Antybiotykooporność to zagrożenie dla zdrowia publicznego
Antybiotykooporność to jeden z najpoważniejszych problemów współczesnej medycyny. W ocenie Światowej Organizacji Zdrowia oporność na środki przeciwdrobnoustrojowe (Antimicrobial resistance - AMR) jest obecnie jednym z 10 największych globalnych zagrożeń dla zdrowia publicznego. Szczególnie dotyczy to dzieci.

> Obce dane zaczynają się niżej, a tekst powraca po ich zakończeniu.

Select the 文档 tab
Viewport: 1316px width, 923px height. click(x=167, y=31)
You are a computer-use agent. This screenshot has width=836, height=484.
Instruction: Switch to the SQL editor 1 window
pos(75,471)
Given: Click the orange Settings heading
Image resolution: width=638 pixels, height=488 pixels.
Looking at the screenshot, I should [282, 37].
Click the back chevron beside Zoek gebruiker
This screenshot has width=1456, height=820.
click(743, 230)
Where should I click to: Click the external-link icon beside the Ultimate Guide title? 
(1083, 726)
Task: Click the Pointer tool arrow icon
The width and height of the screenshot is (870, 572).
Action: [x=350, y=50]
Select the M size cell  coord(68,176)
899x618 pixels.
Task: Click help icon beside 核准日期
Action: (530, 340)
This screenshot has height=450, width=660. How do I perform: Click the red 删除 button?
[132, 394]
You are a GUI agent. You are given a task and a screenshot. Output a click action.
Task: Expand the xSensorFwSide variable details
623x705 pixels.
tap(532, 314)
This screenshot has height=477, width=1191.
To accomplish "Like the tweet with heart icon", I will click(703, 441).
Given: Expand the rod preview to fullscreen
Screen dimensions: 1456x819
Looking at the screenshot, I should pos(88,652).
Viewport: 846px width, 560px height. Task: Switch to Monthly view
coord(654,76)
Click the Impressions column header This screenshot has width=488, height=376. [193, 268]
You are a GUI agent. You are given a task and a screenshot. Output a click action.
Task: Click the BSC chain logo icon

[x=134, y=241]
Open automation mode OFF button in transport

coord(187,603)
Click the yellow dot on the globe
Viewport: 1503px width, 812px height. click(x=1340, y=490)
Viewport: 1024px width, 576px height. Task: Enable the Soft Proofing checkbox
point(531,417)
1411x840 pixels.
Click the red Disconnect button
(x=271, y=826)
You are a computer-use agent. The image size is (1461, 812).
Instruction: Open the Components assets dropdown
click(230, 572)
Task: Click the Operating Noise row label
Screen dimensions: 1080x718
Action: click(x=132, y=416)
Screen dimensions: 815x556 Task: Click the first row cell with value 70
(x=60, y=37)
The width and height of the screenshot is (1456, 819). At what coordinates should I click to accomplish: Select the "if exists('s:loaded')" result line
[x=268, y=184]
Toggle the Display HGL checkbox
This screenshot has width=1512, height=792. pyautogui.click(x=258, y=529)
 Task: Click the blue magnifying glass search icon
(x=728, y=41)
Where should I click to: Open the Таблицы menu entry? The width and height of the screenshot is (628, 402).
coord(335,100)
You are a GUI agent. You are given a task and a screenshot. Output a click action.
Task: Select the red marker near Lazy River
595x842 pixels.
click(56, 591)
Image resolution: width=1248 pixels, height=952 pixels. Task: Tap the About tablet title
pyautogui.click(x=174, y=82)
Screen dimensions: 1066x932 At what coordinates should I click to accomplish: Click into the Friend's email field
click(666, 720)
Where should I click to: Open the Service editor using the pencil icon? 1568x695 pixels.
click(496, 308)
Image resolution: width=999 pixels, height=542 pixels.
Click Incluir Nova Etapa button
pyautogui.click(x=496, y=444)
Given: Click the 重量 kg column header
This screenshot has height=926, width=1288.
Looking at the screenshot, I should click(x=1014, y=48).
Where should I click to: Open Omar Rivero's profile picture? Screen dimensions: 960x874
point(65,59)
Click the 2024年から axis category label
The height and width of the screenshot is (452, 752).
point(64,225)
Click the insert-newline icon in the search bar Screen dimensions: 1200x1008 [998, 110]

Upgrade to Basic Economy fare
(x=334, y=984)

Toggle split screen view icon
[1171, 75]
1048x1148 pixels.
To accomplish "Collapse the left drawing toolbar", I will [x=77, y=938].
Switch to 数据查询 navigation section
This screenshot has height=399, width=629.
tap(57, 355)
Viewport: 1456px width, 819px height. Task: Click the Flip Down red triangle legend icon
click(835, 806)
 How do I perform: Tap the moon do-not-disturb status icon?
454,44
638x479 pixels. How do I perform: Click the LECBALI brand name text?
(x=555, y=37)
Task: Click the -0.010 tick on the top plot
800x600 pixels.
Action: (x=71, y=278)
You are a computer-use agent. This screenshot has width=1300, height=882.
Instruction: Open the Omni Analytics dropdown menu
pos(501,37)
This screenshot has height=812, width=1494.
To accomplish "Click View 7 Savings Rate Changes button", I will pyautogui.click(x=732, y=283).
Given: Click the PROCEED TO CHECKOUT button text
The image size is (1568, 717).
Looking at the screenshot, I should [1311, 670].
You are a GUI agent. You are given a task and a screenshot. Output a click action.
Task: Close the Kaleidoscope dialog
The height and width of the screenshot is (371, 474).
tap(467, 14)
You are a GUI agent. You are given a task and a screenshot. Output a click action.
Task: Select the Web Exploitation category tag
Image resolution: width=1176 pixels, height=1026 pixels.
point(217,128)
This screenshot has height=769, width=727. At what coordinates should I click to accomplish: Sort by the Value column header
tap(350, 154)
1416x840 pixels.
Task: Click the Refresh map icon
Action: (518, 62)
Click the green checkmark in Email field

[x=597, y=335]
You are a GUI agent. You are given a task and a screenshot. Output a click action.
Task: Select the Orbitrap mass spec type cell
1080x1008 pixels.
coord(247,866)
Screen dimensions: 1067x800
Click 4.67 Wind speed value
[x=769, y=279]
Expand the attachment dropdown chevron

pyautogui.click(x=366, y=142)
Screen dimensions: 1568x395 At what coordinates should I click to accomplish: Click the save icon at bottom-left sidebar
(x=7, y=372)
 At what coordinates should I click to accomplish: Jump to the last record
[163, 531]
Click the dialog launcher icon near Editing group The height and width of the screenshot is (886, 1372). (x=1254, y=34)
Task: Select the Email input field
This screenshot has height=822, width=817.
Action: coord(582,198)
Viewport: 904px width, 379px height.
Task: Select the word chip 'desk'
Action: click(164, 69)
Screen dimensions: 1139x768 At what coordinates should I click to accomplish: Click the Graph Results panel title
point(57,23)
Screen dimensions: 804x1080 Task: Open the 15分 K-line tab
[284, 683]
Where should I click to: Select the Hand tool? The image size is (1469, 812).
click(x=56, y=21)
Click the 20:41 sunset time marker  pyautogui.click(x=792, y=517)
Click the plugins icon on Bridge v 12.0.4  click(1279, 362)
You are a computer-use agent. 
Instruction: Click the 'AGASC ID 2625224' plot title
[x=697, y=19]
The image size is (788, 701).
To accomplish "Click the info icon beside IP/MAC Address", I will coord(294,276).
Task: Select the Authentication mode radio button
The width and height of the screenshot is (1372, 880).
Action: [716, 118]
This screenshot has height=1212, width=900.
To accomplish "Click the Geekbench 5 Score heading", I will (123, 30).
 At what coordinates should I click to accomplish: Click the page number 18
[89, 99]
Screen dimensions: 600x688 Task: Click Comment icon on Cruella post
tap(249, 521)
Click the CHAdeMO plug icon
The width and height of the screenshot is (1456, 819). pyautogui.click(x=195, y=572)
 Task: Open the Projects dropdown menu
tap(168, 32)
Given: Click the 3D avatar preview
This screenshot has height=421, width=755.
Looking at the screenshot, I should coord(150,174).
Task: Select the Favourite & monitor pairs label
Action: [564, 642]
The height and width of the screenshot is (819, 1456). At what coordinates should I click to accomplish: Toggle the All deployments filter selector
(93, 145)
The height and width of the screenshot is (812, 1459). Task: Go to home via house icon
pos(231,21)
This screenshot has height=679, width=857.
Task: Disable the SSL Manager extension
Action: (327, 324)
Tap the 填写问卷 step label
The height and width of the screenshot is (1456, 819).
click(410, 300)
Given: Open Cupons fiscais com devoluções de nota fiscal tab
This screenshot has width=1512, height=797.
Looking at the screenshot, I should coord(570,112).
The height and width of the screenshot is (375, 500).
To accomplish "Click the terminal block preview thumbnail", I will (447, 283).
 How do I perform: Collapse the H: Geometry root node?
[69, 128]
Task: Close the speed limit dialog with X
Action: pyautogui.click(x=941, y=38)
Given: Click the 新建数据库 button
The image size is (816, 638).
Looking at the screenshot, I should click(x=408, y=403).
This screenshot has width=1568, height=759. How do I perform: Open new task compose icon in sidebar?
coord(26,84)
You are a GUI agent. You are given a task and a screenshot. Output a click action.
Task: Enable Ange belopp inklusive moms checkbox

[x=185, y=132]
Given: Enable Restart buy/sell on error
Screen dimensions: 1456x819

Opublikowane jesienią ubiegłego roku badanie przeprowadzone przez naukowców z Uniwersytetu w Sydney wykazało, że wiele antybiotyków zalecanych przez WHO ma skuteczność mniejszą niż 50 proc. w leczeniu takich infekcji u dzieci, jak zapalenie płuc, sepsa i zapalenie opon mózgowo-rdzeniowych.
Szacuje się, że każdego roku na całym świecie sepsa dotyka trzy miliony dzieci, z których umiera 570 tys. Wiele zgonów wynika właśnie z braku skutecznych antybiotyków.
Nowy skuteczny antybiotyk?
Teraz pojawiło się światełko w tunelu. Naukowcy opracowali nową klasę antybiotyków, które mogą skutecznie zwalczać jedną z trzech bakterii znajdujących się na liście największych zagrożeń ze względu na ich znaczną lekooporność.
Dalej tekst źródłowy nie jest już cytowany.